Nokia CEO Says the Door to U.S. Market is in San Diego
Nokia CEO Olli-Pekka Kallasvuo says San Diego plays a key role in the Finnish mobile phone giant’s plans to stage a comeback in the U.S. market. Kallasvuo was questioned by Wall Street Journal columnist Walt Mossberg at the All Things Digital D7 conference in Carlsbad, CA, about Nokia’s (NYSE: NOK) decline with U.S. carriers. Nokia operates a handset engineering facility in San Diego specifically for the U.S. market and Kallasvuo said, “I’ve been working on this for a long time. And it’s kind of interesting, the idea that we’re in San Diego now; we have about 2 or 2.5 years ago started to make U.S.-market-specific products right here in San Diego.”
Back home in Finland, Kallasvuo famously said in 2006 he wouldn’t sleep until Nokia had improved its position in the United States. Nokia lost its No. 1 rank in the U.S. after missing the trend for clamshell phones and thinner designs. The Finnish company now has approximately 9 percent of the U.S. market, while globally the company’s market share is 35-40 percent.

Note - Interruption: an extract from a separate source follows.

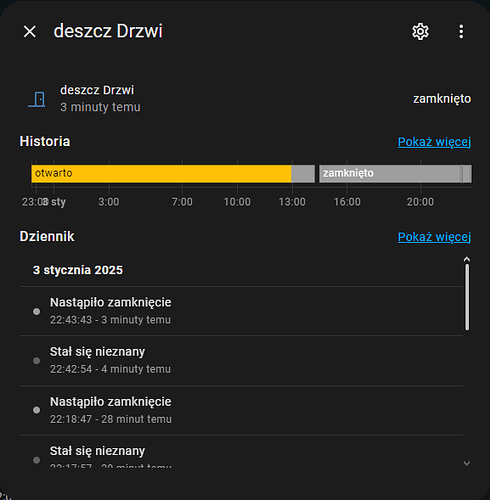The width and height of the screenshot is (490, 500).
Task: Click the zamknięto state label
Action: pos(442,99)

This week Nokia took flak after the debut of its Ovi application store flopped. (Ovi is Finnish for ‘door’)
Nokia cut its workforce in San Diego from 1,100 to 500 in late 2006 when the company retreated from its CDMA operations. Nokia’s San Diego operation focuses only on North America, so there would be handsets designed for the U.S. that exist nowhere else. That is an exception in the company’s global strategy. Last year, Nokia and San Diego’s CDMA giant Qualcomm settled their legal disputes, and in January the two former rivals announced they were cooperating in the development of U.S. mobile devices.
Kallasvuo was showing Nokia’s new flagship phone, the N97, at the D7 conference yesterday. But the N97 does not have a U.S. carrier, and it costs $699.